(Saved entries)
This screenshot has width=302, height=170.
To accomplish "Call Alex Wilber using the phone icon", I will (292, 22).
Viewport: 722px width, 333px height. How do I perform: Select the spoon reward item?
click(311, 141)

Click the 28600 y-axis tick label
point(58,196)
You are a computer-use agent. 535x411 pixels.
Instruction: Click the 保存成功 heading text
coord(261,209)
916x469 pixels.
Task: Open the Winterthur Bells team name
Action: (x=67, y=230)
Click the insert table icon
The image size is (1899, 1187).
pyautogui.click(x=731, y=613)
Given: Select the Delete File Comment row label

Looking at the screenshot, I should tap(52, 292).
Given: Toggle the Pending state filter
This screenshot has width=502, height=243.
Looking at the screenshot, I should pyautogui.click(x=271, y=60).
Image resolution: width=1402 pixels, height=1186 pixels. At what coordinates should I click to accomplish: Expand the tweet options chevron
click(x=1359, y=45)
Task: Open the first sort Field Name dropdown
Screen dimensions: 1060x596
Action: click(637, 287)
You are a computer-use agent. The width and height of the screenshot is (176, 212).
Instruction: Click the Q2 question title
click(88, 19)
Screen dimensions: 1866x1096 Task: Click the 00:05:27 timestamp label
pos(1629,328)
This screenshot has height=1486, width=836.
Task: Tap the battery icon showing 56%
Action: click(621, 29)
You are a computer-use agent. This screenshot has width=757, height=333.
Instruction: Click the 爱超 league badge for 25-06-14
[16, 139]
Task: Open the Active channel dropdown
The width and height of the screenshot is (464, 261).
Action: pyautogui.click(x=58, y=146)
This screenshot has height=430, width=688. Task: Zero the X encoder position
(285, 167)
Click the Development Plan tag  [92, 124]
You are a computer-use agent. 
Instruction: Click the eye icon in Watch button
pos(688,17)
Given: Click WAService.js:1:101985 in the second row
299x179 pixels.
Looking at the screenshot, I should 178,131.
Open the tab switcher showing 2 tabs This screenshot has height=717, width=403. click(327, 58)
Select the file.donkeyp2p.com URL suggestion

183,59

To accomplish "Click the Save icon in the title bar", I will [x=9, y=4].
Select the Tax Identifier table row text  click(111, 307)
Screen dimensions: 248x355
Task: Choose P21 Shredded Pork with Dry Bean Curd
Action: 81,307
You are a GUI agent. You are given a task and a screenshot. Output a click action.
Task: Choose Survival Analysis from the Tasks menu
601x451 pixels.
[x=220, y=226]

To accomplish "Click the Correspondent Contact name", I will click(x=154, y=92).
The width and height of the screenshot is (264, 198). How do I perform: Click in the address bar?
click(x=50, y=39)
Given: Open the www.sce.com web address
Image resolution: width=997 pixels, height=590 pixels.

What is expected – Recopy all the entries faithfully, leaving none out.

Output of the task –
This screenshot has width=302, height=170.
To accomplish "Call Alex Wilber using the phone icon", I will (292, 22).
Viewport: 722px width, 333px height. How do I perform: Select the spoon reward item?
click(311, 141)

Click the 28600 y-axis tick label
point(58,196)
You are a computer-use agent. 535x411 pixels.
Instruction: Click the 保存成功 heading text
coord(261,209)
916x469 pixels.
Task: Open the Winterthur Bells team name
Action: (x=67, y=230)
Click the insert table icon
The image size is (1899, 1187).
pyautogui.click(x=731, y=613)
Given: Select the Delete File Comment row label

Looking at the screenshot, I should tap(52, 292).
Given: Toggle the Pending state filter
This screenshot has width=502, height=243.
Looking at the screenshot, I should pyautogui.click(x=271, y=60).
Image resolution: width=1402 pixels, height=1186 pixels. At what coordinates should I click to accomplish: Expand the tweet options chevron
click(x=1359, y=45)
Task: Open the first sort Field Name dropdown
Screen dimensions: 1060x596
Action: click(637, 287)
You are a computer-use agent. The width and height of the screenshot is (176, 212).
Instruction: Click the Q2 question title
click(88, 19)
Screen dimensions: 1866x1096 Task: Click the 00:05:27 timestamp label
pos(1629,328)
This screenshot has height=1486, width=836.
Task: Tap the battery icon showing 56%
Action: click(621, 29)
You are a computer-use agent. This screenshot has width=757, height=333.
Instruction: Click the 爱超 league badge for 25-06-14
[16, 139]
Task: Open the Active channel dropdown
The width and height of the screenshot is (464, 261).
Action: pyautogui.click(x=58, y=146)
This screenshot has height=430, width=688. Task: Zero the X encoder position
(285, 167)
Click the Development Plan tag  [92, 124]
You are a computer-use agent. 
Instruction: Click the eye icon in Watch button
pos(688,17)
Given: Click WAService.js:1:101985 in the second row
299x179 pixels.
Looking at the screenshot, I should 178,131.
Open the tab switcher showing 2 tabs This screenshot has height=717, width=403. click(327, 58)
Select the file.donkeyp2p.com URL suggestion

183,59

To accomplish "Click the Save icon in the title bar", I will [x=9, y=4].
Select the Tax Identifier table row text  click(111, 307)
Screen dimensions: 248x355
Task: Choose P21 Shredded Pork with Dry Bean Curd
Action: 81,307
You are a GUI agent. You are given a task and a screenshot. Output a click action.
Task: Choose Survival Analysis from the Tasks menu
601x451 pixels.
[x=220, y=226]

To accomplish "Click the Correspondent Contact name", I will click(x=154, y=92).
The width and height of the screenshot is (264, 198). How do I perform: Click in the address bar?
click(x=50, y=39)
Given: Open the www.sce.com web address
Image resolution: width=997 pixels, height=590 pixels.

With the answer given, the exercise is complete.